Jurnalisme Dakwah, Ketika Pena Menjadi Mimbar Kebenaran
PWI Kepri dan STIQ Kepri Satukan Misi Dakwah dan Media

BATAM – Di aula sederhana Sekolah Tinggi Ilmu Quran (STIQ) Kepri, Selasa (28/10/2025), deretan kursi terisi penuh oleh mahasiswa yang antusias.
Mereka datang bukan sekadar untuk mendengar teori jurnalistik, tetapi untuk memahami bagaimana sebuah pena bisa menjadi alat dakwah yang menggetarkan hati.
Seminar bertajuk “Jurnalisme Dakwah” ini mempertemukan dua dunia yang tampak berbeda, namun sejatinya sejiwa: dunia media dan dakwah.
Dua bidang yang sama-sama berjuang menyampaikan kebenaran di tengah riuhnya informasi zaman digital.
Di hadapan peserta, Saibansah Dardani, Ketua Persatuan Wartawan Indonesia (PWI) Provinsi Kepulauan Riau sekaligus Ketua Dewan Mahasiswa (Dema) pertama STIQ Kepri, tampil bukan hanya sebagai narasumber, tapi juga sebagai sosok yang memadukan pengalaman jurnalistik dengan semangat dakwah.
“Jurnalisme sejatinya adalah dakwah dengan pena. Wartawan muslim punya tanggung jawab moral untuk menyebarkan nilai kebaikan melalui tulisan,” ujar Saibansah, kalimatnya disambut tepuk tangan hangat para peserta.
Mengutip Surah An-Nahl ayat 125, Saibansah menekankan pentingnya berdakwah dengan hikmah dan dialog santun. Menurutnya, jurnalisme dan dakwah sama-sama berangkat dari niat untuk menebar kebenaran. Bedanya hanya pada medium: satu di mimbar, satu di halaman berita.

Soal Latihan:
- a) Menurut bacaan tentang seminar jurnalisme dakwah, surah dan ayat berapa yang dikutip Saibansah?
- b) Tentukan apakah setiap pernyataan berikut sesuai dengan bacaan tentang seminar jurnalisme dakwah. Jawab ya atau tidak, lalu kutip kata-kata bacaan yang menjadi dasarnya.
(i) Seminar itu berlangsung pada hari Selasa.
(ii) Saibansah Dardani adalah Ketua Dewan Mahasiswa pertama STIQ Kepri.
(iii) Kursi di aula hanya terisi sebagian.
Entri berikut tidak berkaitan dengan bacaan di atas.

Data Tercatat:
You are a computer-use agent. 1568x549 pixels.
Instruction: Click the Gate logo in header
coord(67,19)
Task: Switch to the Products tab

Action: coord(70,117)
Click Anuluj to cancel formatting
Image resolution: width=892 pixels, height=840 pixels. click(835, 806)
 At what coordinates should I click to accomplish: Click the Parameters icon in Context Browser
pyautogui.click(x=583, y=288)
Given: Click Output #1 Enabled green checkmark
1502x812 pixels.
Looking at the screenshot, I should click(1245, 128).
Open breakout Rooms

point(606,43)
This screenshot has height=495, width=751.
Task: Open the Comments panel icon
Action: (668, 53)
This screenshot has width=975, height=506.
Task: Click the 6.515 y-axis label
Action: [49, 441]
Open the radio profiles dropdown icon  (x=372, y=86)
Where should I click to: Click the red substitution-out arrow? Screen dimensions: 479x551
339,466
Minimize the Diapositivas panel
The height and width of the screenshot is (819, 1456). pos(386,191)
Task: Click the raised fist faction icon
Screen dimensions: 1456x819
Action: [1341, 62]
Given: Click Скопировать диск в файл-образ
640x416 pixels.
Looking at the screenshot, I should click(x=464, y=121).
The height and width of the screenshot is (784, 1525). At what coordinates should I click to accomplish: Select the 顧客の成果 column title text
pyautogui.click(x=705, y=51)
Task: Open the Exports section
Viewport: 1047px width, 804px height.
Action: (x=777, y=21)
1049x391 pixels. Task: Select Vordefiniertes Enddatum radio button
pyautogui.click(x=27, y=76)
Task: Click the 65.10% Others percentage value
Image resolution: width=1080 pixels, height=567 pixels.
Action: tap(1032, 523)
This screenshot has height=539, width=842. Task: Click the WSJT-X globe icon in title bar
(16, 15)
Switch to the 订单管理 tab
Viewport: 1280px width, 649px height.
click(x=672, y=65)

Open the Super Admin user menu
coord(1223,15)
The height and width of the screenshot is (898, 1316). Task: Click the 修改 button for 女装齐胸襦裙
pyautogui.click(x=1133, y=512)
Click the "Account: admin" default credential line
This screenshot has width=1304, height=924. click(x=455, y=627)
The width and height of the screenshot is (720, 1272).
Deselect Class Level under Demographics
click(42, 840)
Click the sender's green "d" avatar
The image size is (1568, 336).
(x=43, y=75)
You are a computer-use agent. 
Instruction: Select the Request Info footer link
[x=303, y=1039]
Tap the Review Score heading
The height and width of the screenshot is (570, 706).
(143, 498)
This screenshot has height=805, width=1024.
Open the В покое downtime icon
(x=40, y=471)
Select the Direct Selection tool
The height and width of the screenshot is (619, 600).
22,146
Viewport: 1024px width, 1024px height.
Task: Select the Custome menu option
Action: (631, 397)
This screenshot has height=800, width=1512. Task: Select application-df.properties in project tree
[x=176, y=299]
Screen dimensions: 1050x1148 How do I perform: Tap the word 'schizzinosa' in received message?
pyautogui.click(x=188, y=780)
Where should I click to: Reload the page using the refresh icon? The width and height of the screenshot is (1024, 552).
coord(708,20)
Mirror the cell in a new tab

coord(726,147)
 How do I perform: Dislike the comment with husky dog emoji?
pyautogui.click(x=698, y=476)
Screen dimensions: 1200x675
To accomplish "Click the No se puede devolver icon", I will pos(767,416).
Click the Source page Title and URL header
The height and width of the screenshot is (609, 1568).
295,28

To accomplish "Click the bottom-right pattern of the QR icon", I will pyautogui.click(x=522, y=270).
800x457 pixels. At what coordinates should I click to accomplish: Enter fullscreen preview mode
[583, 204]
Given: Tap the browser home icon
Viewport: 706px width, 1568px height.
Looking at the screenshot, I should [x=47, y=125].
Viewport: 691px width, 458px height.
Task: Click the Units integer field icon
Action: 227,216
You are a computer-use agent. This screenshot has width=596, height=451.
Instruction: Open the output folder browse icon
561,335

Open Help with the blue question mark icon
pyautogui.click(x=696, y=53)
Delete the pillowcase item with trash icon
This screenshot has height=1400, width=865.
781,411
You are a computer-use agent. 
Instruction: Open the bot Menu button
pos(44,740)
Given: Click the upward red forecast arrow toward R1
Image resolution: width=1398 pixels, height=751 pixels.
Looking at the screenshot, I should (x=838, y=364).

Kunci Jawaban:
- a) Surah An-Nahl ayat 125.

- b)
(i) Ya: "Selasa (28/10/2025)".
(ii) Ya: "Ketua Dewan Mahasiswa (Dema) pertama STIQ Kepri".
(iii) Tidak: "deretan kursi terisi penuh oleh mahasiswa yang antusias".